The problem -
Format the stretch from the line containing "Describe the element" through the end of the items as a numbered list, omitting blank lines and leaving out the pictures.

Saved data entries:
• • • • • • •

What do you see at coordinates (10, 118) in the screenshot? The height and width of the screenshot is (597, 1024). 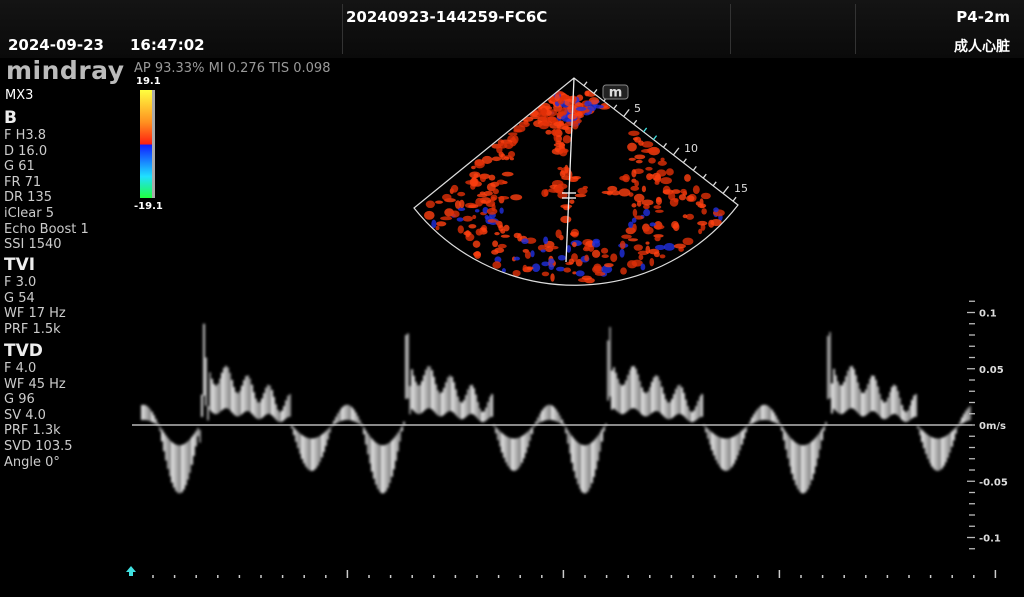 I see `b-mode-title: B` at bounding box center [10, 118].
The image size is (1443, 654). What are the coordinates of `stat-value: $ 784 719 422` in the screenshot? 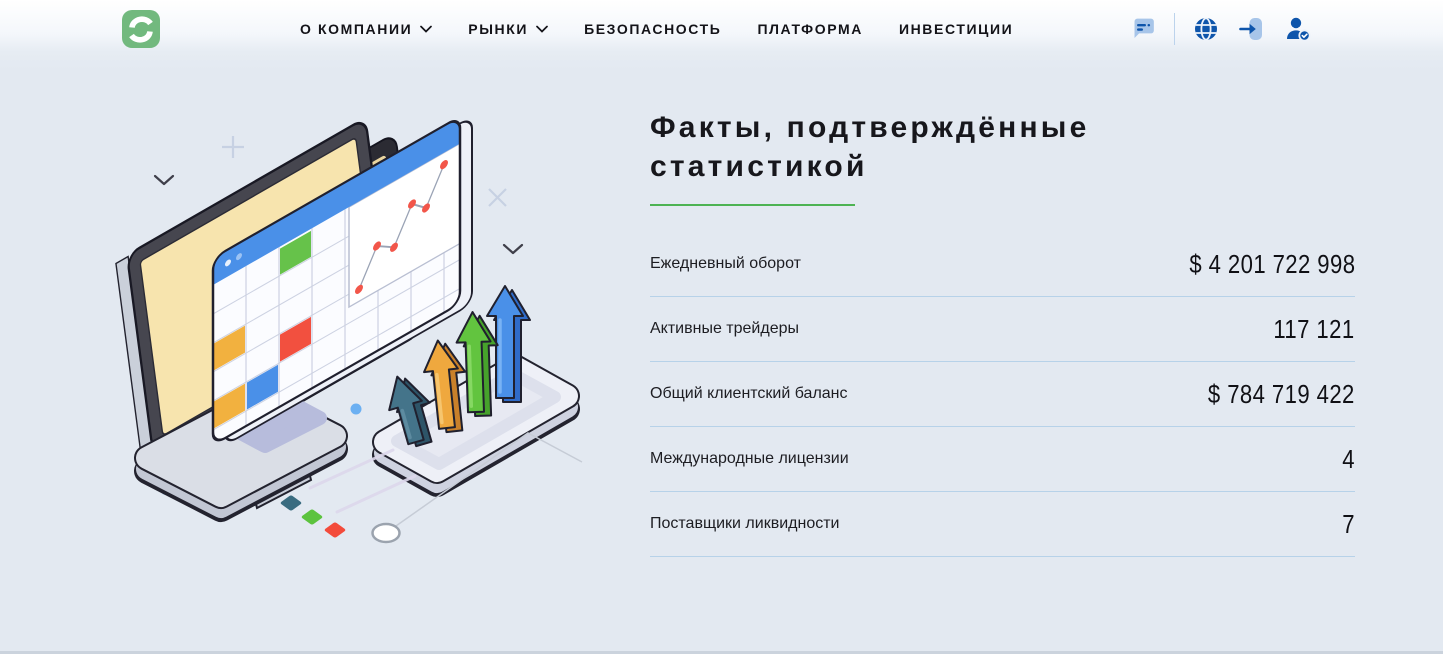 It's located at (1282, 394).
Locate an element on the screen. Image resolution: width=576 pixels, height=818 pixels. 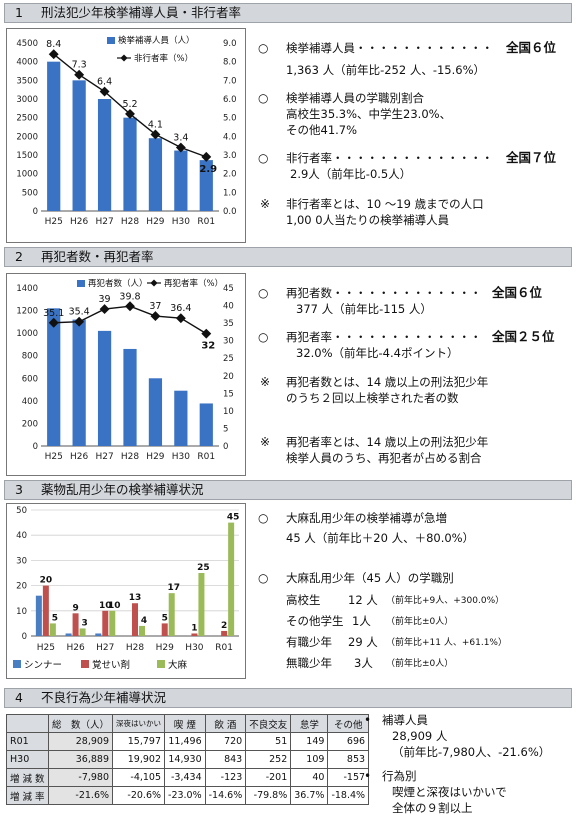
table-cell: 36.7% is located at coordinates (310, 796).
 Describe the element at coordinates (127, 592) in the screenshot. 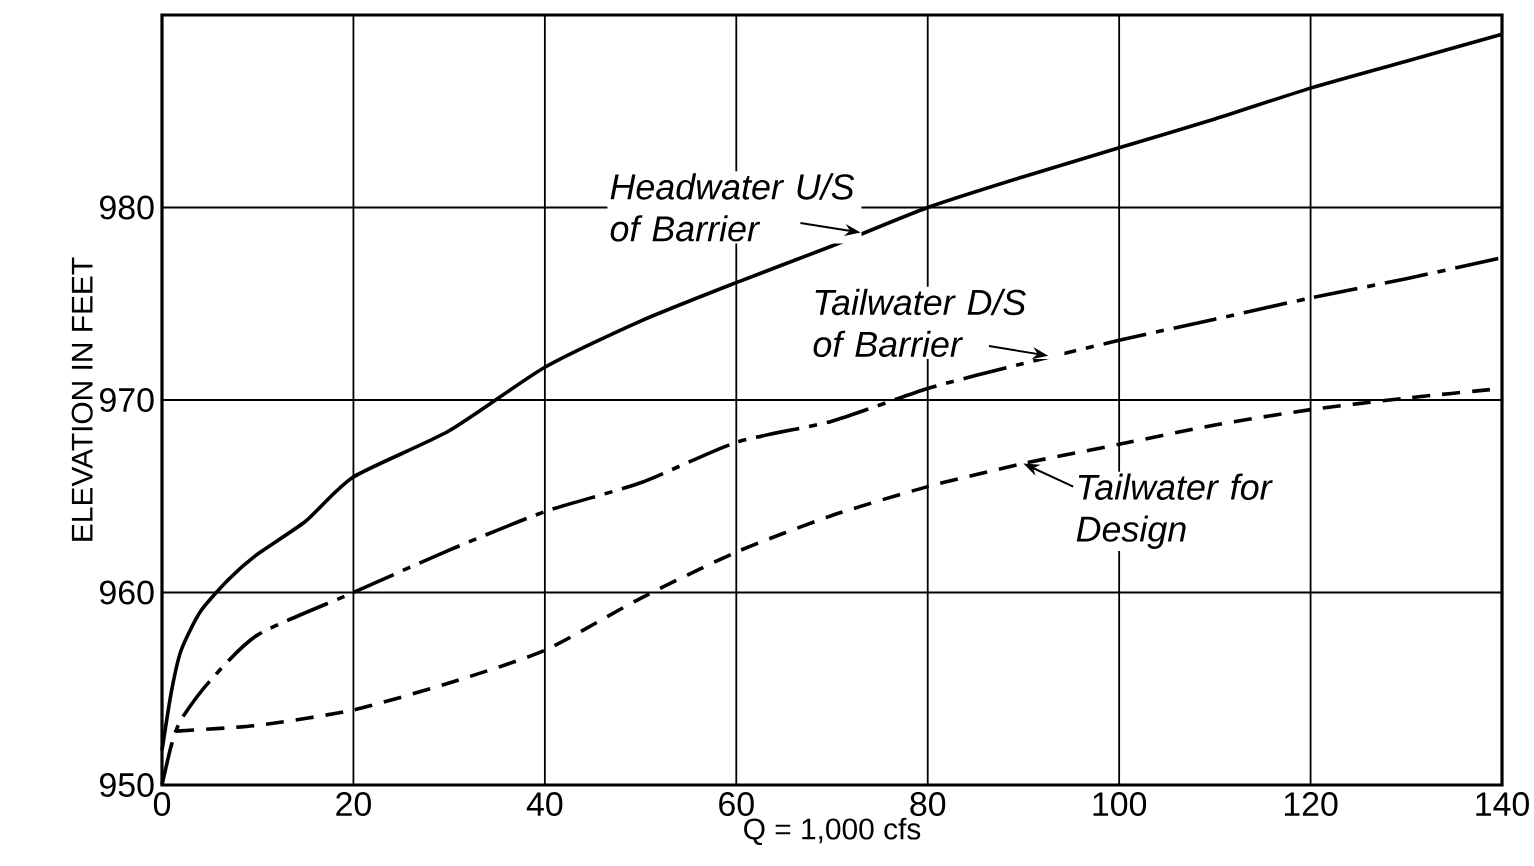

I see `y-tick-label: 960` at that location.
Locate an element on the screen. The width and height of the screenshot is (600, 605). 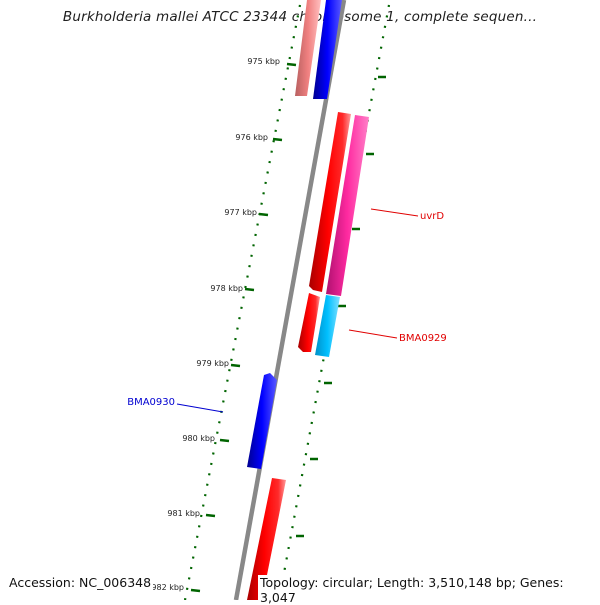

• • • • • • •

Solution to this problem -
1.  Describe the element at coordinates (127, 592) in the screenshot. 
2. I see `y-tick-label: 960` at that location.
3. Locate an element on the screen. The width and height of the screenshot is (600, 605). 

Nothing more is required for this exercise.